Characterization of Other Technological Properties by DMA

In addition to mechanical material exploration, the DMA technique also can be employed in further performance-related investigations. For instance, an inves­tigation of the rheology of the wet (uncured) sealant can be utilized in charac­terizing the sealant’s behavior during installation or handling processes.

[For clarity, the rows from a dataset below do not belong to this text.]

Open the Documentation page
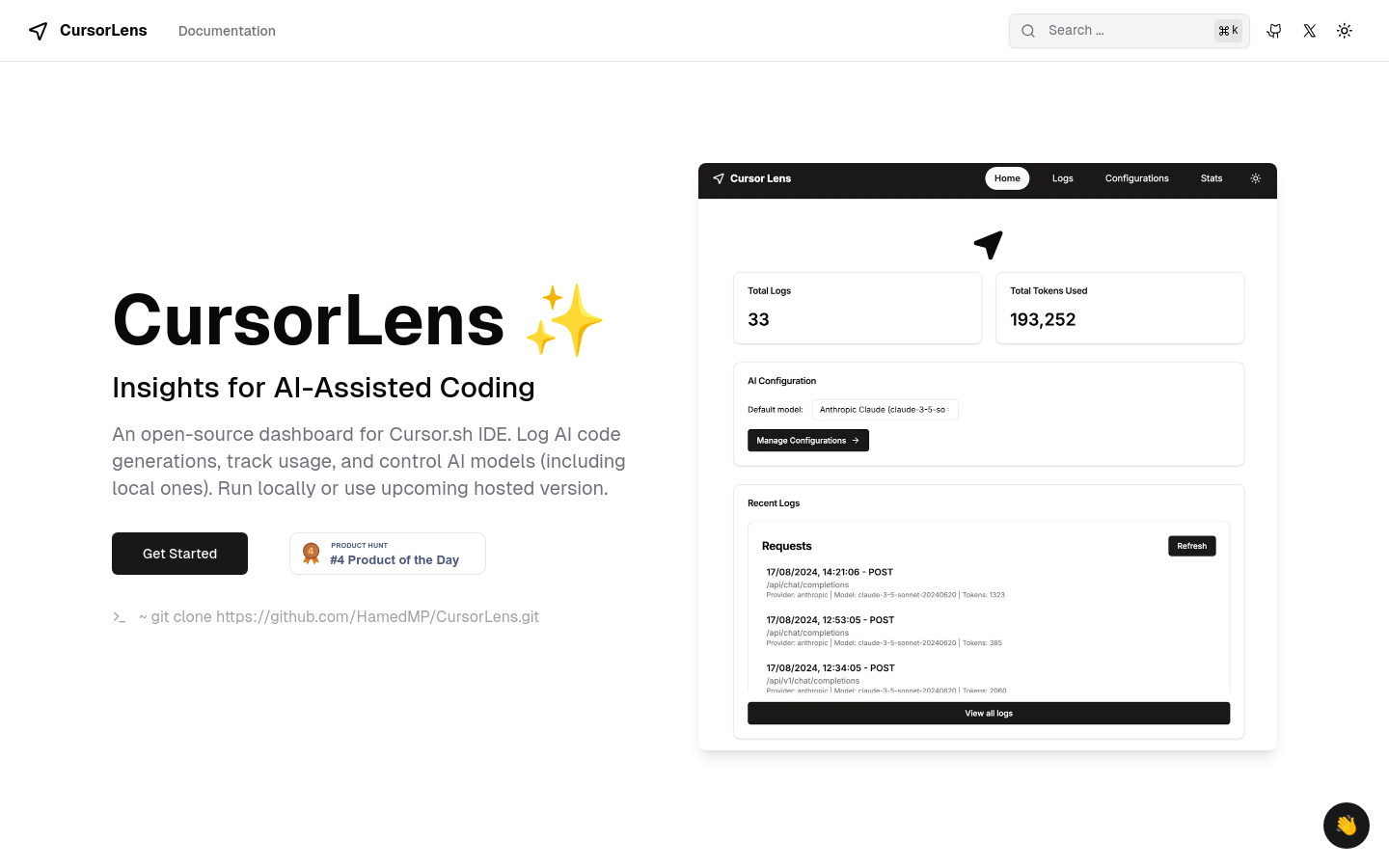The height and width of the screenshot is (868, 1389). click(x=227, y=30)
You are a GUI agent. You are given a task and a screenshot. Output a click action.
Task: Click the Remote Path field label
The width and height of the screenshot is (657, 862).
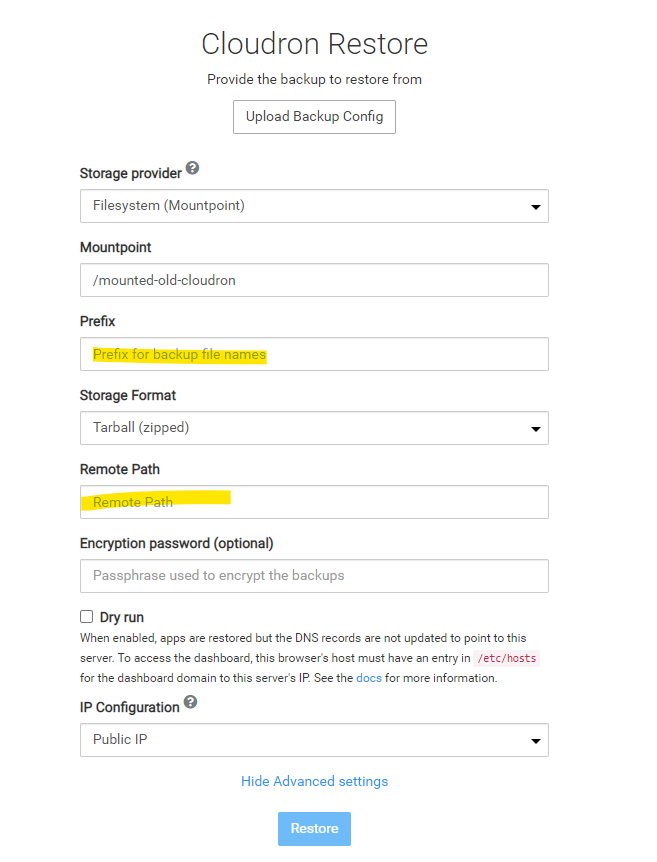pos(120,469)
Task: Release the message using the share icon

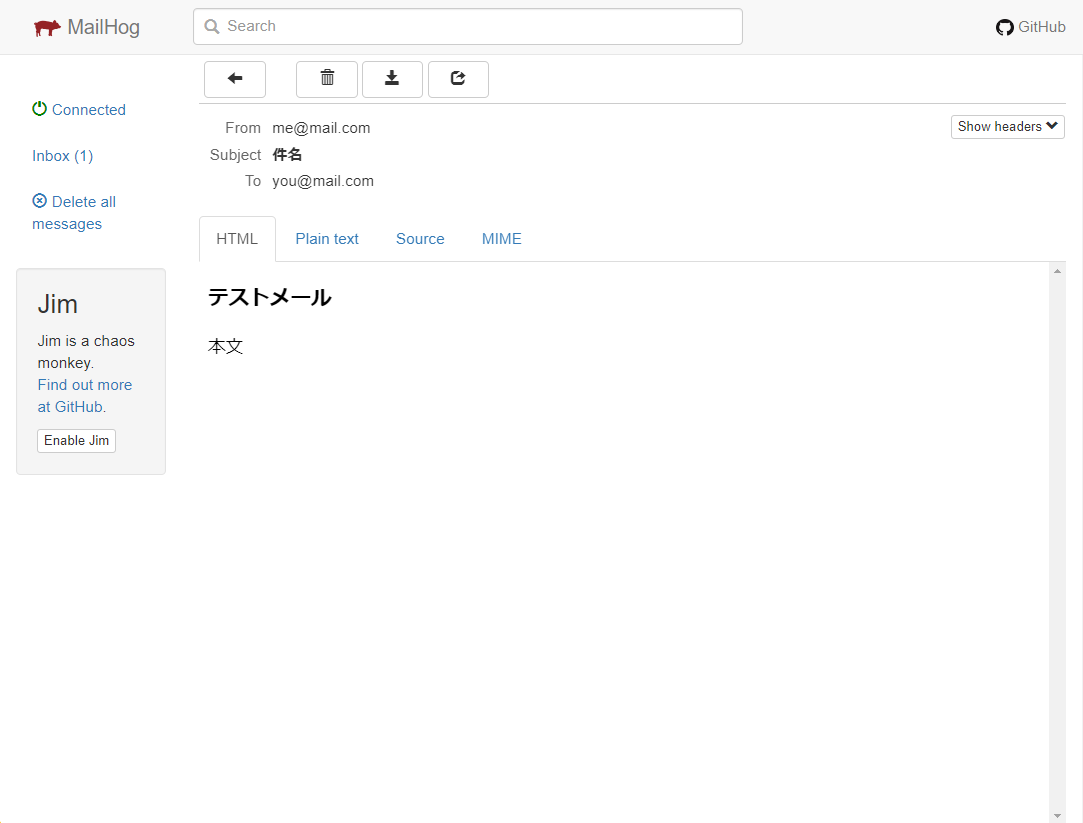Action: click(x=458, y=79)
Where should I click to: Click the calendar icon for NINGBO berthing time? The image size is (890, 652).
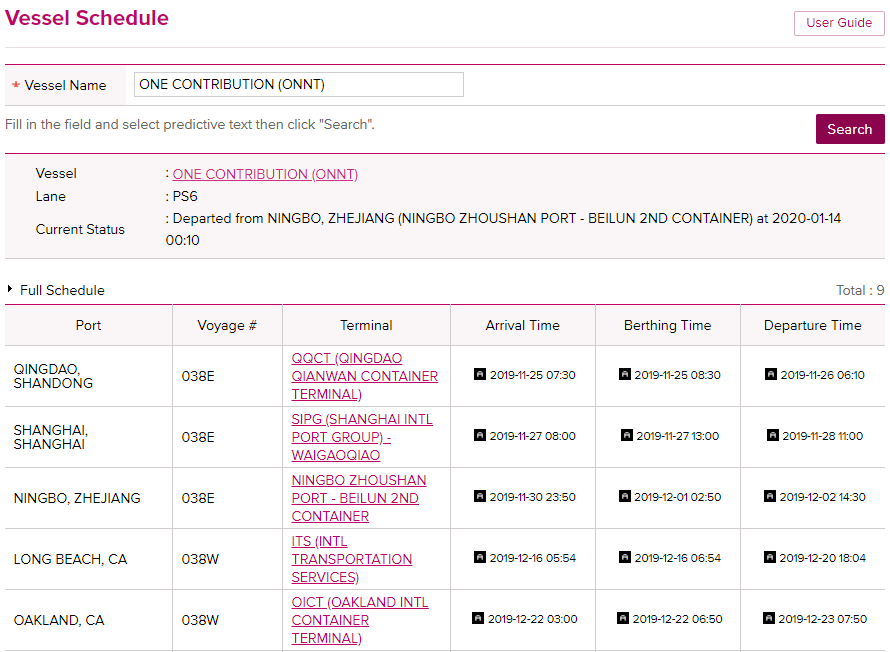coord(624,497)
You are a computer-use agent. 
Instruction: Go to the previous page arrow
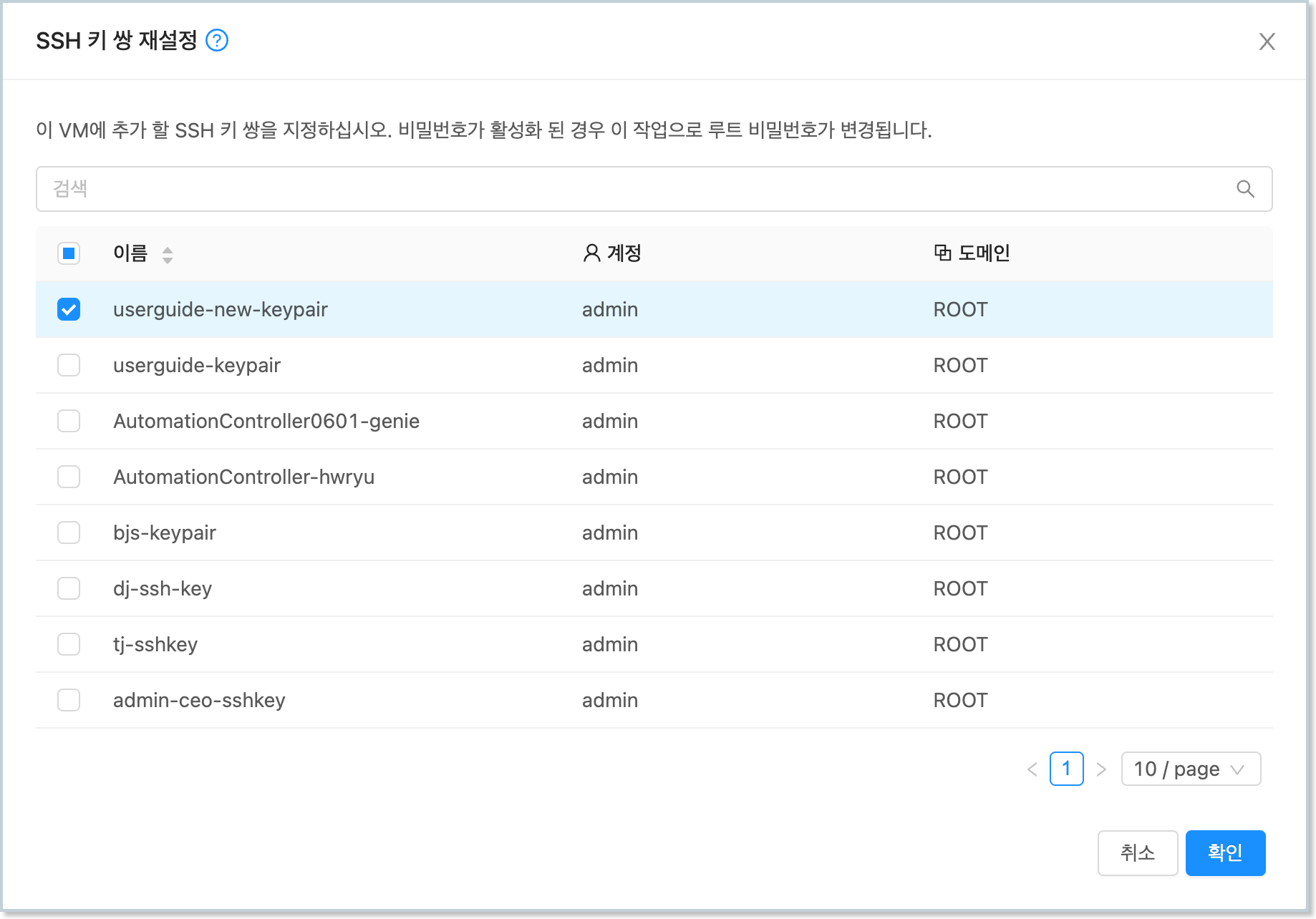click(1032, 769)
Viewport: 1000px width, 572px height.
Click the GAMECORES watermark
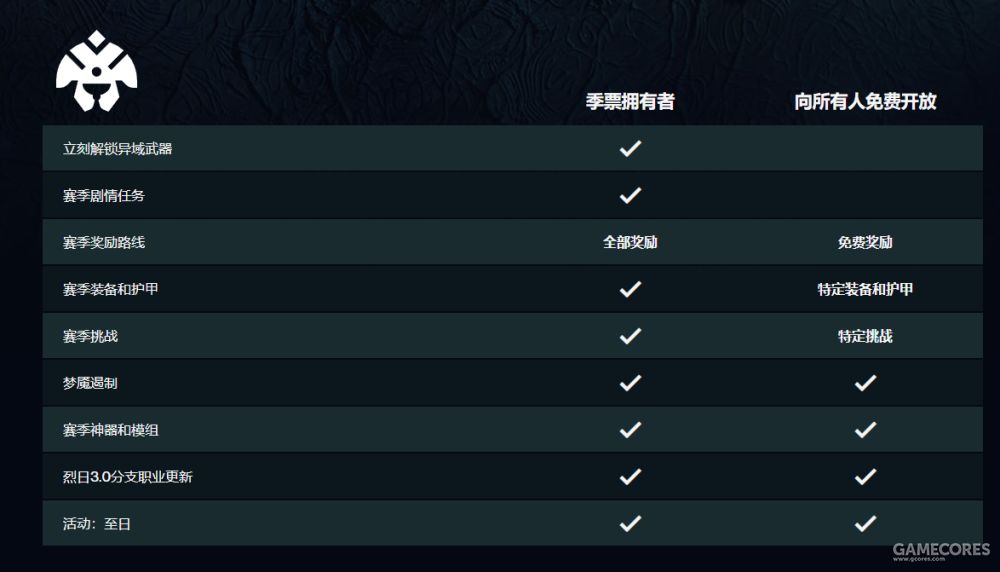point(941,551)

The comparative illustration in Fig. 13 shows a higher zero-shear viscosity for Sealant A (pasty, bitumen-like) compared to Sealant B (syrup-like) indicat­ing an easier handling with lower shear loading for the latter. To achieve flow, a certain yield limit has to be exceeded for Sealant A, which simultaneously can be an indicator for the deformation resistance (stability) during processing. To extrude Sealant A from a conventional cartridge requires a force of at least 62 N. Shear loading above a shear rate of 6 x 100, corresponding to a rotational speed above 5 rpm for Sealant A, and a shear rate of 4 x 100 corresponding to a rotational speed above 3 rpm for Sealant B, respectively (see Fig. 13), comprises the danger of flow interruption or air infiltration.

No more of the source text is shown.